Print the listing below exactly. Leave nothing out.

*** Begin section ***

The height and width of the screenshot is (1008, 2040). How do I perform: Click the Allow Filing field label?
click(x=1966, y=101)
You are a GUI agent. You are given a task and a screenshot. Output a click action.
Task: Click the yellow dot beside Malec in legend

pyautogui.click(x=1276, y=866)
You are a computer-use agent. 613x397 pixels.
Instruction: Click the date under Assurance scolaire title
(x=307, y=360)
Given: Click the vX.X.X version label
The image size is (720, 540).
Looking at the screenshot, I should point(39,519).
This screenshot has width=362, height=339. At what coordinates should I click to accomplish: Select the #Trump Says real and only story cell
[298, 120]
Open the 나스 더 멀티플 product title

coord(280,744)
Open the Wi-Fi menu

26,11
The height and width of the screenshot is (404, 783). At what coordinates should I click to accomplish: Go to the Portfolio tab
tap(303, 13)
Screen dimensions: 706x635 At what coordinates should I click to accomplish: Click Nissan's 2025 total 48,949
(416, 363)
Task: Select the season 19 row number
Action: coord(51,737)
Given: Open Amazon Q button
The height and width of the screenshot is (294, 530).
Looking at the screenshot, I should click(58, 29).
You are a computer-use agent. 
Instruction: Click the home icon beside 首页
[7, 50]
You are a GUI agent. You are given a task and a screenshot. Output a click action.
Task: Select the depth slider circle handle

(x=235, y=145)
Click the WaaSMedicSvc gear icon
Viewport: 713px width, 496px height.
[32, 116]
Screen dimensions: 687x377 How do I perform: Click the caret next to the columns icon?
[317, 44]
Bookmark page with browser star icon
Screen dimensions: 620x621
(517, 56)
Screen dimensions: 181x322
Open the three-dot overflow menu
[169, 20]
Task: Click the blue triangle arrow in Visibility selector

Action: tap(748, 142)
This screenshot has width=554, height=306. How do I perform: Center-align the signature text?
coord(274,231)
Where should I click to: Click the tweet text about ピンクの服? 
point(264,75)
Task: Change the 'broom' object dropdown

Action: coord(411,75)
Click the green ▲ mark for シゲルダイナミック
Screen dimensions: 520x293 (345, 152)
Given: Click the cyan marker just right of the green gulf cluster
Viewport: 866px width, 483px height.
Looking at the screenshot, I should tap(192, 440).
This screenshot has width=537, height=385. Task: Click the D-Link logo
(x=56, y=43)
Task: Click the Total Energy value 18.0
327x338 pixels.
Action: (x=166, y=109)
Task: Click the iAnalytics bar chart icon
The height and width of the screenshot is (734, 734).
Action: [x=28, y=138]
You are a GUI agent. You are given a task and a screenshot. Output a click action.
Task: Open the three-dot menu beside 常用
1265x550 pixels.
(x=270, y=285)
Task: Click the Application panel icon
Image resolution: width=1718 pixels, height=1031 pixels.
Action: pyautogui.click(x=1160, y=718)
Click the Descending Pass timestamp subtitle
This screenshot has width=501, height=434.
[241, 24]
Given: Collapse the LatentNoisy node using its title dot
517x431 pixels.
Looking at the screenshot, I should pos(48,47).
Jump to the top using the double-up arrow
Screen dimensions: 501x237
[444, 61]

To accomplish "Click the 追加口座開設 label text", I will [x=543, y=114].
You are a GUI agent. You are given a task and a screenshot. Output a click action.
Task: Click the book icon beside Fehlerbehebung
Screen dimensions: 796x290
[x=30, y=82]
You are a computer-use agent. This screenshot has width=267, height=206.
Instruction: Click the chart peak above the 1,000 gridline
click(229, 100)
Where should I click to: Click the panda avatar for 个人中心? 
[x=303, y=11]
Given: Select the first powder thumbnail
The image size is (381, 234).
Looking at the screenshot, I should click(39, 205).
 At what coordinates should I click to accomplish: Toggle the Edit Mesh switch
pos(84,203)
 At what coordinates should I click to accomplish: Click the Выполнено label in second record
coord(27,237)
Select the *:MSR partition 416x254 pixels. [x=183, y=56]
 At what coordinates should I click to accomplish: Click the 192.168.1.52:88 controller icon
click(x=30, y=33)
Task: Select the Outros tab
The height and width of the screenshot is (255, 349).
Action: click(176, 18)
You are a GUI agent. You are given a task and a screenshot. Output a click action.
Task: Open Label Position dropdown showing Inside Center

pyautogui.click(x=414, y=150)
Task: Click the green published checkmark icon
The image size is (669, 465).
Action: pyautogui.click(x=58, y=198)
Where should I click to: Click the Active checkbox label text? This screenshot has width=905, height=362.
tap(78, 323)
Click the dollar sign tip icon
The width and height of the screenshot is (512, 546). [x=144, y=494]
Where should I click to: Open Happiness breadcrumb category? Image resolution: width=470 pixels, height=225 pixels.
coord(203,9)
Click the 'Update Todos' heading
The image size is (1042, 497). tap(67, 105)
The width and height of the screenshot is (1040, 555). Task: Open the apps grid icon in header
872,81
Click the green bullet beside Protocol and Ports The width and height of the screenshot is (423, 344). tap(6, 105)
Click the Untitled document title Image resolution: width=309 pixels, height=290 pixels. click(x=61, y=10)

*** End section ***

Exercise output:
The height and width of the screenshot is (1008, 2040). How do I perform: Click the Allow Filing field label?
click(x=1966, y=101)
You are a GUI agent. You are given a task and a screenshot. Output a click action.
Task: Click the yellow dot beside Malec in legend

pyautogui.click(x=1276, y=866)
You are a computer-use agent. 613x397 pixels.
Instruction: Click the date under Assurance scolaire title
(x=307, y=360)
Given: Click the vX.X.X version label
The image size is (720, 540).
Looking at the screenshot, I should point(39,519).
This screenshot has width=362, height=339. At what coordinates should I click to accomplish: Select the #Trump Says real and only story cell
[298, 120]
Open the 나스 더 멀티플 product title

coord(280,744)
Open the Wi-Fi menu

26,11
The height and width of the screenshot is (404, 783). At what coordinates should I click to accomplish: Go to the Portfolio tab
tap(303, 13)
Screen dimensions: 706x635 At what coordinates should I click to accomplish: Click Nissan's 2025 total 48,949
(416, 363)
Task: Select the season 19 row number
Action: coord(51,737)
Given: Open Amazon Q button
The height and width of the screenshot is (294, 530).
Looking at the screenshot, I should click(58, 29).
You are a computer-use agent. 
Instruction: Click the home icon beside 首页
[7, 50]
You are a GUI agent. You are given a task and a screenshot. Output a click action.
Task: Select the depth slider circle handle

(x=235, y=145)
Click the WaaSMedicSvc gear icon
Viewport: 713px width, 496px height.
[32, 116]
Screen dimensions: 687x377 How do I perform: Click the caret next to the columns icon?
[317, 44]
Bookmark page with browser star icon
Screen dimensions: 620x621
(517, 56)
Screen dimensions: 181x322
Open the three-dot overflow menu
[169, 20]
Task: Click the blue triangle arrow in Visibility selector

Action: tap(748, 142)
This screenshot has width=554, height=306. How do I perform: Center-align the signature text?
coord(274,231)
Where should I click to: Click the tweet text about ピンクの服? 
point(264,75)
Task: Change the 'broom' object dropdown

Action: coord(411,75)
Click the green ▲ mark for シゲルダイナミック
Screen dimensions: 520x293 (345, 152)
Given: Click the cyan marker just right of the green gulf cluster
Viewport: 866px width, 483px height.
Looking at the screenshot, I should tap(192, 440).
This screenshot has width=537, height=385. Task: Click the D-Link logo
(x=56, y=43)
Task: Click the Total Energy value 18.0
327x338 pixels.
Action: (x=166, y=109)
Task: Click the iAnalytics bar chart icon
The height and width of the screenshot is (734, 734).
Action: [x=28, y=138]
You are a GUI agent. You are given a task and a screenshot. Output a click action.
Task: Open the three-dot menu beside 常用
1265x550 pixels.
(x=270, y=285)
Task: Click the Application panel icon
Image resolution: width=1718 pixels, height=1031 pixels.
Action: pyautogui.click(x=1160, y=718)
Click the Descending Pass timestamp subtitle
This screenshot has width=501, height=434.
[241, 24]
Given: Collapse the LatentNoisy node using its title dot
517x431 pixels.
Looking at the screenshot, I should pos(48,47).
Jump to the top using the double-up arrow
Screen dimensions: 501x237
[444, 61]

To accomplish "Click the 追加口座開設 label text", I will [x=543, y=114].
You are a GUI agent. You are given a task and a screenshot. Output a click action.
Task: Click the book icon beside Fehlerbehebung
Screen dimensions: 796x290
[x=30, y=82]
You are a computer-use agent. This screenshot has width=267, height=206.
Instruction: Click the chart peak above the 1,000 gridline
click(229, 100)
Where should I click to: Click the panda avatar for 个人中心? 
[x=303, y=11]
Given: Select the first powder thumbnail
The image size is (381, 234).
Looking at the screenshot, I should click(39, 205).
 At what coordinates should I click to accomplish: Toggle the Edit Mesh switch
pos(84,203)
 At what coordinates should I click to accomplish: Click the Выполнено label in second record
coord(27,237)
Select the *:MSR partition 416x254 pixels. [x=183, y=56]
 At what coordinates should I click to accomplish: Click the 192.168.1.52:88 controller icon
click(x=30, y=33)
Task: Select the Outros tab
The height and width of the screenshot is (255, 349).
Action: click(176, 18)
You are a GUI agent. You are given a task and a screenshot. Output a click action.
Task: Open Label Position dropdown showing Inside Center

pyautogui.click(x=414, y=150)
Task: Click the green published checkmark icon
The image size is (669, 465).
Action: pyautogui.click(x=58, y=198)
Where should I click to: Click the Active checkbox label text? This screenshot has width=905, height=362.
tap(78, 323)
Click the dollar sign tip icon
The width and height of the screenshot is (512, 546). [x=144, y=494]
Where should I click to: Open Happiness breadcrumb category? Image resolution: width=470 pixels, height=225 pixels.
coord(203,9)
Click the 'Update Todos' heading
The image size is (1042, 497). tap(67, 105)
The width and height of the screenshot is (1040, 555). Task: Open the apps grid icon in header
872,81
Click the green bullet beside Protocol and Ports The width and height of the screenshot is (423, 344). tap(6, 105)
Click the Untitled document title Image resolution: width=309 pixels, height=290 pixels. click(x=61, y=10)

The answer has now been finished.